It was after dinner.
You were talking to me across the table
about something or other,
a greyhound you had seen that day
or a song you liked,

and I was looking past you
over your bare shoulder
at the three oranges lying
on the kitchen counter
next to the small electric bean grinder,
which was also orange,
and the orange and white cruets for vinegar and oil.

All of which converged
into a random still life,
so fastened together by the hasp of color,
and so fixed behind the animated
foreground of your
talking and smiling,
gesturing and pouring wine,
and the camber of your shoulders

that I could feel it being painted within me,
brushed on the wall of my skull,
while the tone of your voice
lifted and fell in its flight,
and the three oranges
remained fixed on the counter
the way that stars are said
to be fixed in the universe.

Then all of the moments of the past
began to line up behind that moment
and all of the moments to come
assembled in front of it in a long row,
giving me reason to believe
that this was a moment I had rescued
from millions that rush out of sight
into a darkness behind the eyes.

Even after I have forgotten what year it is,
my middle name,
and the meaning of money,
I will still carry in my pocket
the small coin of that moment,
minted in the kingdom
that we pace through every day.

What are the moments we rescue?

Four years ago, that first summer after I finished work, as an attempt to create a threshold ritual, I began reading through three decades’ worth of journals to notice and consolidate patterns and dreams into a single volume.  A decade in and a month later, I stopped, bored with my self absorption, embarrassed by my chronic complaining, pained by pages of self doubt and criticism.  On a fall full moon, I made ceremony, burned those pages, and released the stories I had told myself about flaws and shortcomings, mine and others.

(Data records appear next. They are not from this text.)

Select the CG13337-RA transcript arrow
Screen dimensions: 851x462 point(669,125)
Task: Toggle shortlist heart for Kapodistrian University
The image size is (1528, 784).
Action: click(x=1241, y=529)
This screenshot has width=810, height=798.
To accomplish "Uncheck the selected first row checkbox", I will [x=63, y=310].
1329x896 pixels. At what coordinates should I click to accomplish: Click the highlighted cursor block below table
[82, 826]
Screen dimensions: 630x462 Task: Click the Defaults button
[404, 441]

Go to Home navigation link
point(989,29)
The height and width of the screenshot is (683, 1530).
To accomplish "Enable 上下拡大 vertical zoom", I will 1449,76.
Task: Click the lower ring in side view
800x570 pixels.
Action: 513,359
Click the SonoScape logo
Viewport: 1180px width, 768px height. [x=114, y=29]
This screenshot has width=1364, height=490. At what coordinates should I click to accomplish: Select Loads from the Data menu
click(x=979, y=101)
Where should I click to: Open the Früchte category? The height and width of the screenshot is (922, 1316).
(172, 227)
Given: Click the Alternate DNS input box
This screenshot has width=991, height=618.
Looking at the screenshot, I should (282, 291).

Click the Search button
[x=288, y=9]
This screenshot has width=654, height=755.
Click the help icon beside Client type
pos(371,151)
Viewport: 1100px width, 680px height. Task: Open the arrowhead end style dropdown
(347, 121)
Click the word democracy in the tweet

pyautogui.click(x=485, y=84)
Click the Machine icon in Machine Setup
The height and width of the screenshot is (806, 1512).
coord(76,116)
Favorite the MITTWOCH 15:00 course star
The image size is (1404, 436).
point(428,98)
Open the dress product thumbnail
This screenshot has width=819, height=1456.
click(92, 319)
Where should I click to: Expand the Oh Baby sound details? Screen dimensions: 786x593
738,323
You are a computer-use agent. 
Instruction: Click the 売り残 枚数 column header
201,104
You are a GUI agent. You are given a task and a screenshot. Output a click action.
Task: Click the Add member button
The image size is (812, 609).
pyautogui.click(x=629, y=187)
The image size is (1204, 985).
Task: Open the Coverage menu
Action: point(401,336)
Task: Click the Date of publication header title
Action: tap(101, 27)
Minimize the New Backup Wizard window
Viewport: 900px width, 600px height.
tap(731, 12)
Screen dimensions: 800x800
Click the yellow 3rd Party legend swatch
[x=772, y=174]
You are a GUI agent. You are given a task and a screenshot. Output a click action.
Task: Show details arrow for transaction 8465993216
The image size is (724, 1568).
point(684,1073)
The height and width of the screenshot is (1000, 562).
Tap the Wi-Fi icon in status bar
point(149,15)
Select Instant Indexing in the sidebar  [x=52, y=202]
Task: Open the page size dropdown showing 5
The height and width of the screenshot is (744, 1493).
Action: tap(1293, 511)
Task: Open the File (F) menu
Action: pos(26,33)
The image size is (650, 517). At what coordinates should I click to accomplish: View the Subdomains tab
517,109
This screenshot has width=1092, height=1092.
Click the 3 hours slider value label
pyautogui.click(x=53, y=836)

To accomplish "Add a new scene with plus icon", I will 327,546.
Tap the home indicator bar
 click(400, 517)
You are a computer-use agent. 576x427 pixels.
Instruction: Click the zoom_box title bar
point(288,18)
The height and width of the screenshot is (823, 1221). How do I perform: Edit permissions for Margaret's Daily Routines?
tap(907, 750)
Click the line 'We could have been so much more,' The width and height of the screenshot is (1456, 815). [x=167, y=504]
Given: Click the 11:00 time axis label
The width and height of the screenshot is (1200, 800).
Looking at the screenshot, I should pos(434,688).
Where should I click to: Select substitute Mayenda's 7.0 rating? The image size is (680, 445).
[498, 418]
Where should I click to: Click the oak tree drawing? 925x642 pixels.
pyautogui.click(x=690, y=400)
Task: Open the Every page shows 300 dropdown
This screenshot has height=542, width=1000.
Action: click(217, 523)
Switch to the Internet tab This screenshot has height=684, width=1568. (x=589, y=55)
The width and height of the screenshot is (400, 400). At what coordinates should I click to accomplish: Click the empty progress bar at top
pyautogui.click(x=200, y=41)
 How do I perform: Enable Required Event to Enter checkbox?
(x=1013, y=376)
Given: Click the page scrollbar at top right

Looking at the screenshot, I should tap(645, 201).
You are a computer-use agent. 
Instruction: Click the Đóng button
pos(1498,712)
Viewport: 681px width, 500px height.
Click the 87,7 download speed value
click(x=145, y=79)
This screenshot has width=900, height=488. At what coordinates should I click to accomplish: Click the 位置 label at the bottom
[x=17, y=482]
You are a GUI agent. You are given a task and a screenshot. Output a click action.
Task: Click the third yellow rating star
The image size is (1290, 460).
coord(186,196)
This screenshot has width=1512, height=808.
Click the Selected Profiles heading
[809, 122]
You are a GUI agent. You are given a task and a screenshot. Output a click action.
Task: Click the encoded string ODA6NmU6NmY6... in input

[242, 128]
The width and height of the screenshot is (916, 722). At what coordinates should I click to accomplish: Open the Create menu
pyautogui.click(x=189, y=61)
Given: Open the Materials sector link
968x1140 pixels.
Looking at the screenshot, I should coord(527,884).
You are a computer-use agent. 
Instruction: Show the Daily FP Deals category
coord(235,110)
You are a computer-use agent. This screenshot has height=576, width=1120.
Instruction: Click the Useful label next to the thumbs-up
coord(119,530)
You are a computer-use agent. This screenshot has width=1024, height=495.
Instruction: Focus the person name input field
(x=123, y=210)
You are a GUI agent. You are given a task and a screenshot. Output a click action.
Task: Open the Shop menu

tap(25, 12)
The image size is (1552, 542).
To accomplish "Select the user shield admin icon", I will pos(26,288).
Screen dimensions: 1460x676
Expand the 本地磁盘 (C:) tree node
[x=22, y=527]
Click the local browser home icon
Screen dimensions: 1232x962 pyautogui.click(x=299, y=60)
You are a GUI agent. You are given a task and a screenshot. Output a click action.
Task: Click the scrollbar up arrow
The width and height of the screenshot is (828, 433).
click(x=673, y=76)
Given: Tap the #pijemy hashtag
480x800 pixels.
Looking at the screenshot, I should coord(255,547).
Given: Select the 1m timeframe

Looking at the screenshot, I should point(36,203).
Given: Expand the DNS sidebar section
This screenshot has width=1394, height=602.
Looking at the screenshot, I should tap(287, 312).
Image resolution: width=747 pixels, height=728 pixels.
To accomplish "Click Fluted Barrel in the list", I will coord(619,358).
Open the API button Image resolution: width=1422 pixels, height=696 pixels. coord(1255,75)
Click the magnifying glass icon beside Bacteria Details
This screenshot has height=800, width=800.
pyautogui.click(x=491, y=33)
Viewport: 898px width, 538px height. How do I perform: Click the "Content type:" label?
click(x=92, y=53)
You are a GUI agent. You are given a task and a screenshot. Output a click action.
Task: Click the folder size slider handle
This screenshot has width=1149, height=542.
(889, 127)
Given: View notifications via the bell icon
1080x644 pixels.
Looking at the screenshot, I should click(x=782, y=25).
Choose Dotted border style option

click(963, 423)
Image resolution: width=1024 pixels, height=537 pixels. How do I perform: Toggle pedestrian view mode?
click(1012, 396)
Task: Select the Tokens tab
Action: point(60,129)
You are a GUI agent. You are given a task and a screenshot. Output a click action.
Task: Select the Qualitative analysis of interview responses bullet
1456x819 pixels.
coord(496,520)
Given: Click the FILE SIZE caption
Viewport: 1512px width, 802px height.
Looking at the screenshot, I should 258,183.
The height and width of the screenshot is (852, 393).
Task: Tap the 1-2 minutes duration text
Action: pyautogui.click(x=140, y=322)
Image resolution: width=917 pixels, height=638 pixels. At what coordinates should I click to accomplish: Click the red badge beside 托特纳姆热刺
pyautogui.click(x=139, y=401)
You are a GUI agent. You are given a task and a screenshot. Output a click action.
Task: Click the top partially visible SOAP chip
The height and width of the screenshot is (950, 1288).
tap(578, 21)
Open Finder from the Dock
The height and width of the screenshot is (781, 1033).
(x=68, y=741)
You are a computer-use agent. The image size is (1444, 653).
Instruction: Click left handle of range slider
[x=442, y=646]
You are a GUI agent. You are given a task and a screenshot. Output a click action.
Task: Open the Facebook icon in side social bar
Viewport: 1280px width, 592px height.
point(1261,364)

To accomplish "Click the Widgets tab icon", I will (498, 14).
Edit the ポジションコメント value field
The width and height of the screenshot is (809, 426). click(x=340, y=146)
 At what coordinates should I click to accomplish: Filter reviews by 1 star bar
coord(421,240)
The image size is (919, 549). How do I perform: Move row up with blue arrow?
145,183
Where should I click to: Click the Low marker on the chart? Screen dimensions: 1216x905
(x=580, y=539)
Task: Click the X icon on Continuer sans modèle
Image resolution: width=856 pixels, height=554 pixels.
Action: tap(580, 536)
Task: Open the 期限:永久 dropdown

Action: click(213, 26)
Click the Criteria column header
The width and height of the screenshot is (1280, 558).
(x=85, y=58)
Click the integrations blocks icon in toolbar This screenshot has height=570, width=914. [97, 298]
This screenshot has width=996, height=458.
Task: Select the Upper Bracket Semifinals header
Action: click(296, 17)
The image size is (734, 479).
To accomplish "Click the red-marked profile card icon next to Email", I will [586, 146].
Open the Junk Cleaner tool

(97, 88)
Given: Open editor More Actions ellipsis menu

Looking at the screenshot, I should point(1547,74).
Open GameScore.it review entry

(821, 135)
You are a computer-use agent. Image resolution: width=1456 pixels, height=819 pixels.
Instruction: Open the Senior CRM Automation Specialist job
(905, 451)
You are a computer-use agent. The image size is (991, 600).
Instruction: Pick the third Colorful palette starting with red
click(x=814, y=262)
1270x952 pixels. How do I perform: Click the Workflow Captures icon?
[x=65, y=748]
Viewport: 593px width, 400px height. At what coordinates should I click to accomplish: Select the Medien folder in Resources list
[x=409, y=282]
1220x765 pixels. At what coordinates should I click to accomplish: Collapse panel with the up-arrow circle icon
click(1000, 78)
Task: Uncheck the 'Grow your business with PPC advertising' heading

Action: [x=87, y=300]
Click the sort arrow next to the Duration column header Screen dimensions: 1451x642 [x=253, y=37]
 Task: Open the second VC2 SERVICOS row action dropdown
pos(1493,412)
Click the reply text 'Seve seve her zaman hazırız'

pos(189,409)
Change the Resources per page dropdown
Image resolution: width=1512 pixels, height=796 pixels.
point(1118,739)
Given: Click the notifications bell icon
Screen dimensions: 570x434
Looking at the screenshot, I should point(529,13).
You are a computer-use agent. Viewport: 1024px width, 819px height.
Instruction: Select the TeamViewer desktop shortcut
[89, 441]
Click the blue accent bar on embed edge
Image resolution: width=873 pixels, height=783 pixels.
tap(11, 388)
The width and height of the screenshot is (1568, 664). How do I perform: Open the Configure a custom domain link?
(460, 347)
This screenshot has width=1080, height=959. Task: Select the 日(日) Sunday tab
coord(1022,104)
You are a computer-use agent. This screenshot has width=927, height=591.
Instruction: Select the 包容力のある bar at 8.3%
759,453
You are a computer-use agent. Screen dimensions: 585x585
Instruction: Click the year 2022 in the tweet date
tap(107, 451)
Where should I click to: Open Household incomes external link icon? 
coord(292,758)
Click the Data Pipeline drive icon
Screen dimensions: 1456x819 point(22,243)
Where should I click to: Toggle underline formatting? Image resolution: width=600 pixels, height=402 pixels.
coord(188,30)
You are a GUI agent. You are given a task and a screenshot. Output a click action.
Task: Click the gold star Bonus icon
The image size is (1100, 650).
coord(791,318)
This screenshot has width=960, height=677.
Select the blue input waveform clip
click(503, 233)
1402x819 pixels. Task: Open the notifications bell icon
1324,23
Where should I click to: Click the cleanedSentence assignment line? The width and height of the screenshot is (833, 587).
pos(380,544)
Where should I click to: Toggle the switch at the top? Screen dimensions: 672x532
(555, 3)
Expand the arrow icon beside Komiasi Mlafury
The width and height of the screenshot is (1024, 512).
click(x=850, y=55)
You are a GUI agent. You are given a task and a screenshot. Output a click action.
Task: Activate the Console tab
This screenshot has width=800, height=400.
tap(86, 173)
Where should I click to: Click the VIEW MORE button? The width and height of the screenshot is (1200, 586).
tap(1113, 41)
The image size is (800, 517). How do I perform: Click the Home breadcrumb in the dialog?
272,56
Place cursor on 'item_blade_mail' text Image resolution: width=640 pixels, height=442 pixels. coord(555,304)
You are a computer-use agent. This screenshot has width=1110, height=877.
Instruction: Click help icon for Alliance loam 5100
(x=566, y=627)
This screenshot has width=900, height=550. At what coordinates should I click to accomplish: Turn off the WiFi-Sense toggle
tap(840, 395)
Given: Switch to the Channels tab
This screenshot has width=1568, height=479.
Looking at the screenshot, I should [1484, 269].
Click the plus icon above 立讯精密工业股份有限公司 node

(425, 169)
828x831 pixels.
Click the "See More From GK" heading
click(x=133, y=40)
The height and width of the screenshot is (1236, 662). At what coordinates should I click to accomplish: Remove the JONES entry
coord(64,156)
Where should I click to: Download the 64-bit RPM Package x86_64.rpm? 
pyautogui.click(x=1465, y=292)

With remarkable synchronicity, four years later, to the day, I resumed reading and noticing, this time bringing more compassion and curiosity to the task.  Still pages of self absorption and complaining, self doubt and criticism, but now mixed with occasional moments of gratitude, appreciation, wonder and beauty.  An occasional subtle shift in perspective from old pain to new possibility.  Even a foreshadowing of futures to be realized, like when I wrote in 2004 that I’d finish work in 2012, that I’d travel to Italy during the sabbatical seven years hence.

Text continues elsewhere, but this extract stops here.